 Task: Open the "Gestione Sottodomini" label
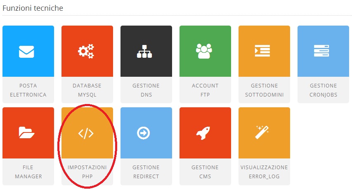[264, 90]

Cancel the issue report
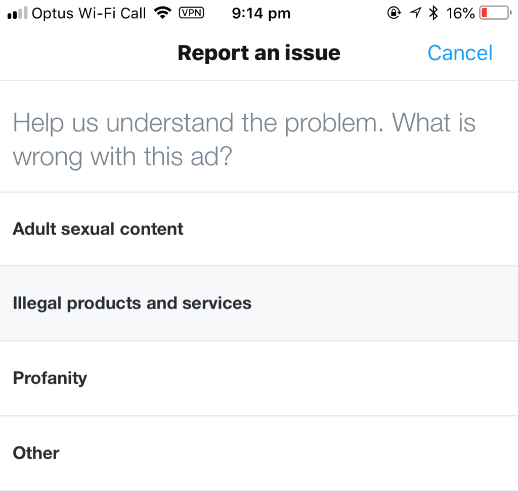[460, 53]
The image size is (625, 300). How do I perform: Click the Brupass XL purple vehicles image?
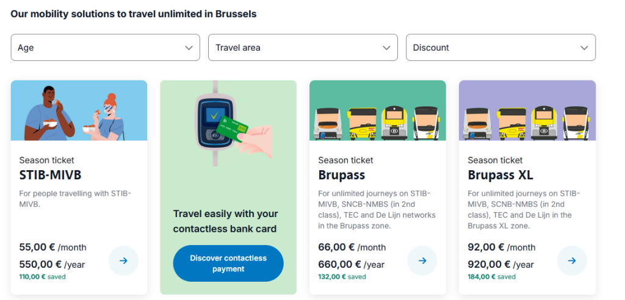[527, 110]
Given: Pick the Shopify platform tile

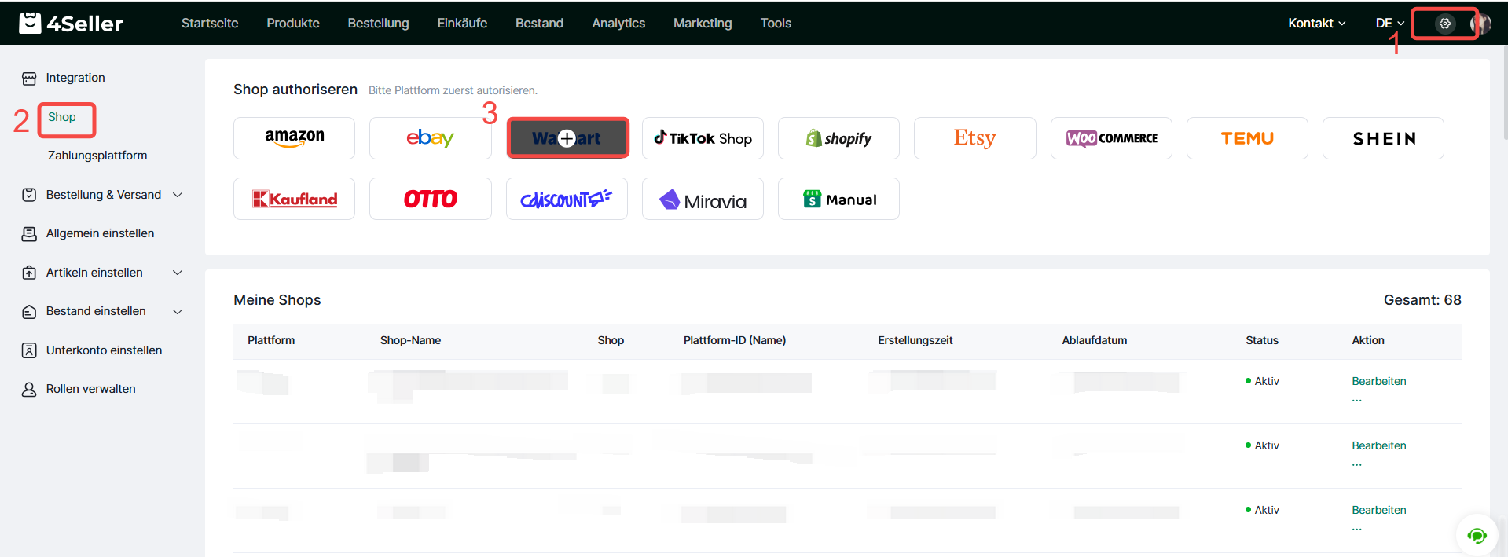Looking at the screenshot, I should click(838, 138).
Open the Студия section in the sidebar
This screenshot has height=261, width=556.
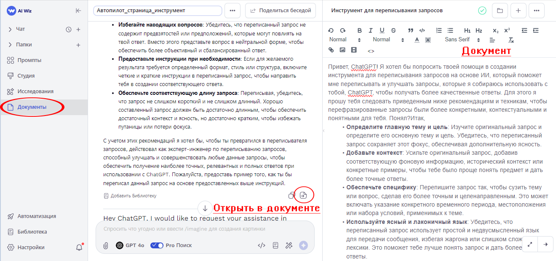coord(25,75)
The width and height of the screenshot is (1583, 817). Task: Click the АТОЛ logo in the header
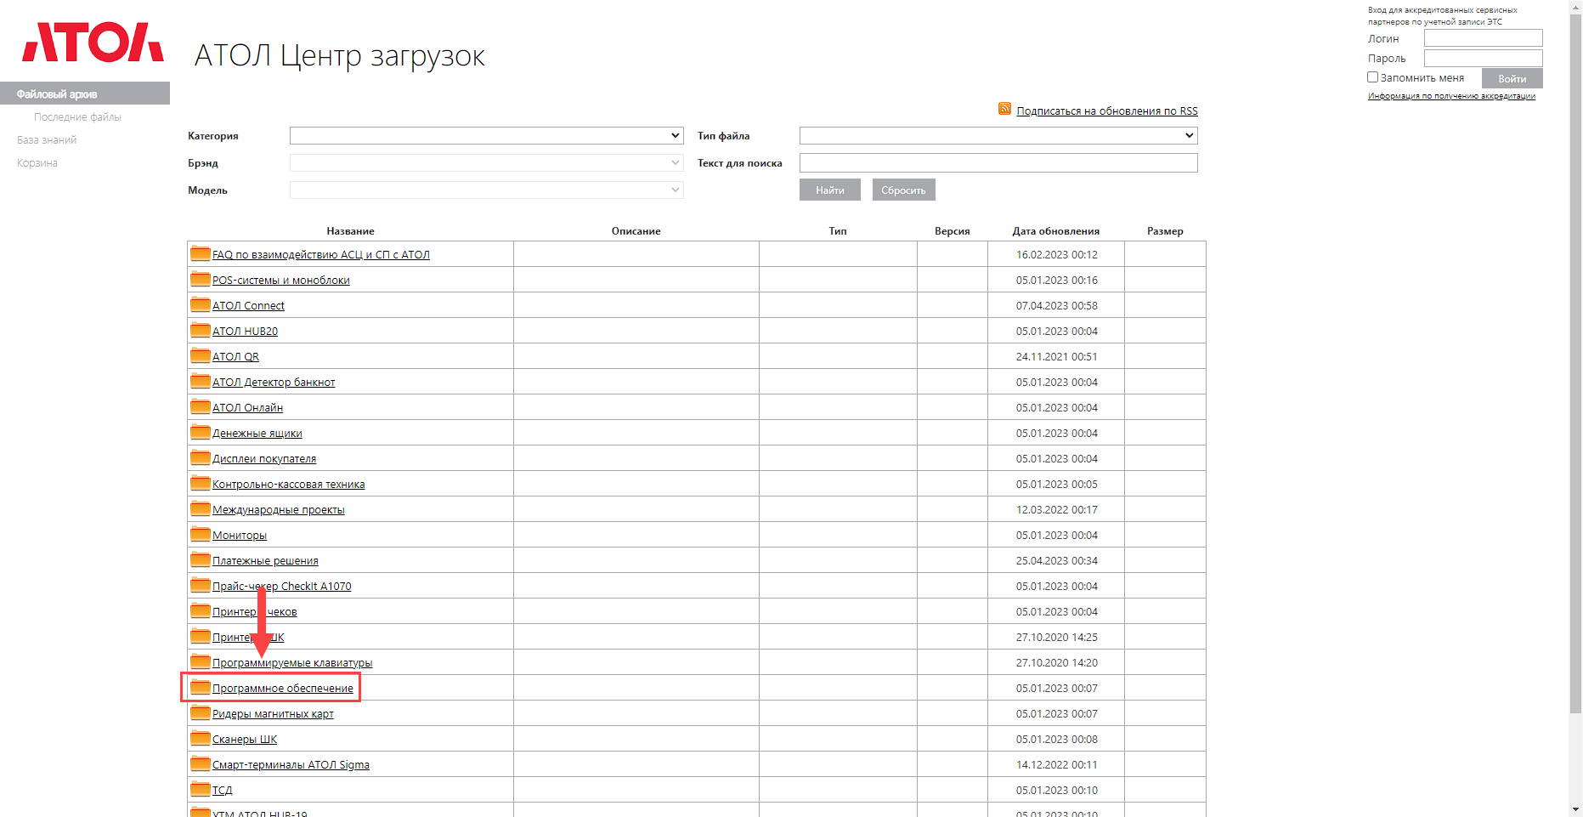pyautogui.click(x=93, y=43)
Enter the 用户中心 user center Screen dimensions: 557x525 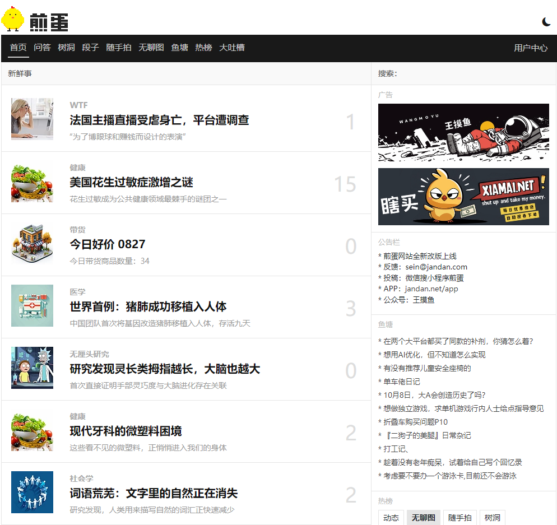pyautogui.click(x=530, y=48)
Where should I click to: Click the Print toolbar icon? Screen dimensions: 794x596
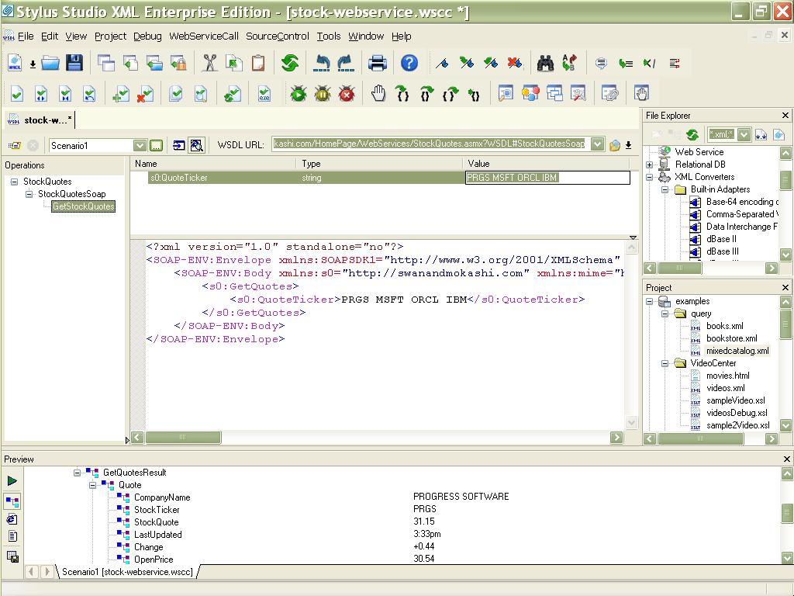tap(378, 64)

- - - - - - -

Copy the rows above word for word, starting at the line that contains "Cancel the issue report" and ending with the line that contains "Looking at the". Leave out the pictures.

PROBLEM SOLUTION –
Cancel the issue report
[460, 53]
The image size is (625, 300). How do I perform: Click the Brupass XL purple vehicles image?
[527, 110]
Given: Pick the Shopify platform tile

Looking at the screenshot, I should click(838, 138).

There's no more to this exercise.